### Aim of the task
Using the material that follows, output exactly the lines from the one containing "Open File Explorer" through the one containing "Expand the 不死族 race dropdown", with both ends kept.

### Given records
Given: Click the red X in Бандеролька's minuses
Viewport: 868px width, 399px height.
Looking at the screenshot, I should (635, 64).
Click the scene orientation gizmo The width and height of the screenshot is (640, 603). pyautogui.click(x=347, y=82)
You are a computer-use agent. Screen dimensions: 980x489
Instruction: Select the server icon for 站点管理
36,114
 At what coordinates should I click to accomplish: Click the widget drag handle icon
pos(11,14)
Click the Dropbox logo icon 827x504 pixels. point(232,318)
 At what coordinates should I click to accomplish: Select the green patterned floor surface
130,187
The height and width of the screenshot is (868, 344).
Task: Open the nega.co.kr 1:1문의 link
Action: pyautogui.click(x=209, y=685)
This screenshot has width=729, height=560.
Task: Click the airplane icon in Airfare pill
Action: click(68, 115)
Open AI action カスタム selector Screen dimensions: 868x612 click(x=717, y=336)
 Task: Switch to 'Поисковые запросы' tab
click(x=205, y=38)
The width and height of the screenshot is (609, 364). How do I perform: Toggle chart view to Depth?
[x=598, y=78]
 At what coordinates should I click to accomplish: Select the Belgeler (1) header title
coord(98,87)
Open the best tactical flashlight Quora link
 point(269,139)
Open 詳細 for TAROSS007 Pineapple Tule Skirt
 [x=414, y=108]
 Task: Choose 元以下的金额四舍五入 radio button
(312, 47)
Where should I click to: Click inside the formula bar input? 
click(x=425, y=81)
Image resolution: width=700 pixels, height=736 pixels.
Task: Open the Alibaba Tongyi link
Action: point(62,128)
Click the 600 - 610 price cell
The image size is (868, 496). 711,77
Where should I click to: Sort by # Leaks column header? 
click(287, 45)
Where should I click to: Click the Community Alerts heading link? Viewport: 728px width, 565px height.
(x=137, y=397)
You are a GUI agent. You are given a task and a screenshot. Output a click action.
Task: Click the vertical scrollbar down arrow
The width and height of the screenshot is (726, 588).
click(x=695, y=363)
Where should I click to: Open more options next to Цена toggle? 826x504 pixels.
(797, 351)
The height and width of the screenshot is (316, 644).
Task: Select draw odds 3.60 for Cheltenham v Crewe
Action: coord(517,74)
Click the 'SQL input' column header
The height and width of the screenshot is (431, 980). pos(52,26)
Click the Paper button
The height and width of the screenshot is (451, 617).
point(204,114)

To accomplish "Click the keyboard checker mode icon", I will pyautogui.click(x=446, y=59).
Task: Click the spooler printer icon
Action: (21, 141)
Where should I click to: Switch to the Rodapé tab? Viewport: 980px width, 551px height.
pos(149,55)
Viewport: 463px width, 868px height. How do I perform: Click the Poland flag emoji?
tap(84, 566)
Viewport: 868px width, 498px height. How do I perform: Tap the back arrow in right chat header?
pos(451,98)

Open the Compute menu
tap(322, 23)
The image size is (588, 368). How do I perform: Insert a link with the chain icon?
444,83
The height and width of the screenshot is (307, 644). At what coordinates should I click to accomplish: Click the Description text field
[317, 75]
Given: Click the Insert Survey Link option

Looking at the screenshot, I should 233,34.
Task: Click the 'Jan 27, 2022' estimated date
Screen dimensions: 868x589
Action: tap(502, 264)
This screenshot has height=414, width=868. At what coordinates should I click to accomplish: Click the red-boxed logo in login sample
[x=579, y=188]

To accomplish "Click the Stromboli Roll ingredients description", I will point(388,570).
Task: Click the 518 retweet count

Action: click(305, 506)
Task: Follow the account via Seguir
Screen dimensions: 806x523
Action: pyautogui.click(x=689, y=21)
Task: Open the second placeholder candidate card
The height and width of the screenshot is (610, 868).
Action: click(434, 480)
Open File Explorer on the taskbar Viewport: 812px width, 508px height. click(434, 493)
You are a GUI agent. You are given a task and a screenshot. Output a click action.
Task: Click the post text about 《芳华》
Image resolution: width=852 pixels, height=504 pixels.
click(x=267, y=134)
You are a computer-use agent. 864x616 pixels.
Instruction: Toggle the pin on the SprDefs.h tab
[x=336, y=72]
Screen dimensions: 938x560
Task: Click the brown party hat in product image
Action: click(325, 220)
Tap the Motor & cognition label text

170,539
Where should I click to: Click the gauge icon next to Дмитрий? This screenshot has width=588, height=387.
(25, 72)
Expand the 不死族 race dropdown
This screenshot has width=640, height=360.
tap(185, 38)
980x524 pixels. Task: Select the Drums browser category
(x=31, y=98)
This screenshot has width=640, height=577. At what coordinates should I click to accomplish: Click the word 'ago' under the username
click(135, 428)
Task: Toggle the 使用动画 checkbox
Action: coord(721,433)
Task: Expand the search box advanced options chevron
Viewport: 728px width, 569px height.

### Solution to the exercise
Open File Explorer on the taskbar Viewport: 812px width, 508px height. click(434, 493)
You are a GUI agent. You are given a task and a screenshot. Output a click action.
Task: Click the post text about 《芳华》
Image resolution: width=852 pixels, height=504 pixels.
click(x=267, y=134)
You are a computer-use agent. 864x616 pixels.
Instruction: Toggle the pin on the SprDefs.h tab
[x=336, y=72]
Screen dimensions: 938x560
Task: Click the brown party hat in product image
Action: click(325, 220)
Tap the Motor & cognition label text

170,539
Where should I click to: Click the gauge icon next to Дмитрий? This screenshot has width=588, height=387.
(25, 72)
Expand the 不死族 race dropdown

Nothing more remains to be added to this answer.